ANNE, glissant la main dans celle de sa sœur. – Ma Shasha...
KYRA, désignant la table d'un léger coup de menton. – Dites-moi : vous voulez quoi ?
SHARON. – Je... j'ai pas faim...
ANNE. – Je t'en prie, il faut que tu manges... Sharon, regarde-toi : tu es si faible, si maigre... Tu as besoin de reprendre des forces, c'est urgent...
SHARON. – Je ne suis pas maigre. Je suis fine...
KYRA, soupirant. – ... Sharon, elle a raison : vous êtes vraiment maigre...
SHARON. – Kyra...
KYRA. – Je suis désolée. Je vais être blessante & je m'en excuse d'avance, mais je veux que vous réalisiez... Vous faites peine à voir.
VALERIE. – Vu les circonstances, c'est normal... Mais enfin, Kyra n'a pas tort.
KYRA. – Je dis ça pour vous faire prendre conscience de la situation, pour que vous vous rendiez compte de la réalité : vous n'êtes plus que l'ombre de vous-même... Il faut que vous acceptiez de vous remettre un peu d'aplomb, sinon, rendez-vous à l'évidence : votre état n'ira pas en s'améliorant.

   Anne serre sa main un peu plus fort alors que Sharon fuit leurs regards.
   Un téléphone sonne, rompant le lourd silence qui régnait jusqu'alors.
   Anne décroche.

ANNE. – Excusez-moi, c'est le boulot ; je dois répondre... Allô ?

   Elle s'éclipse, les laissant seules dans la cuisine.

KYRA. – ... Ecoutez, je ne vais pas vous forcer... mais vous êtes sûre de ne rien vouloir ?...
SHARON. – Oui.
KYRA. – Même pas un peu de café ?
SHARON. – Non. Merci...
KYRA. – D'accord...

   L'enseignante cherche cette fois le regard de son amie alors que le sien s'embue.

VALERIE. – ... Sharon, je vous ai trouvé un rendez-vous avec Katerina Dickens à 11:30. Vous serez entre de bonnes mains, c'est promis. Je vous donne ma parole, elle ne vous fera aucun mal. Elle est spécialisée dans la prise en charge de femme dans votre cas.
SHARON, amère. – De femmes victimes de leurs enfoirés de maris...

   Ne parvenant plus à contenir ses larmes, elle s'effondre.
   Kyra prend aussitôt la place laissée vacante par Anne & saisit la main de Sharon, plongeant ses yeux dans les siens.

KYRA. – Ça va aller.

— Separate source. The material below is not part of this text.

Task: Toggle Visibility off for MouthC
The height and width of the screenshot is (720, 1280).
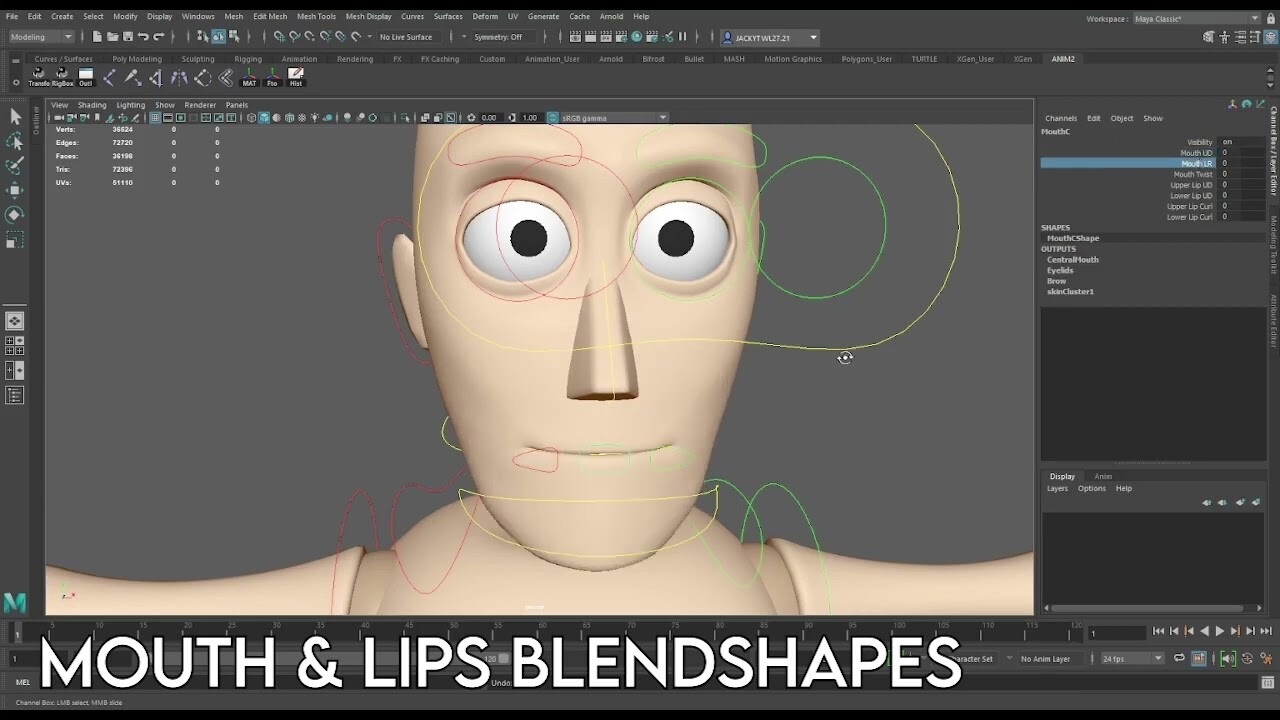Action: [1228, 141]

Regardez-moi... Je suis là, tout ira bien, Sharon.
VALERIE. – Vous êtes en sécurité, Sharon, ne vous en faites pas. Vous avez le droit de vous effondrer, de vider votre sac... On est là pour ça aussi...
SHARON. – ... J'en ai marre. J'en ai tellement marre. Je voudrais mourir, Kyra...

   Décontenancée par la violences de ces propos, par la douleur & la souffrance dont ils sont empreints, Kyra croise le regard de Valerie & encaisse le coup.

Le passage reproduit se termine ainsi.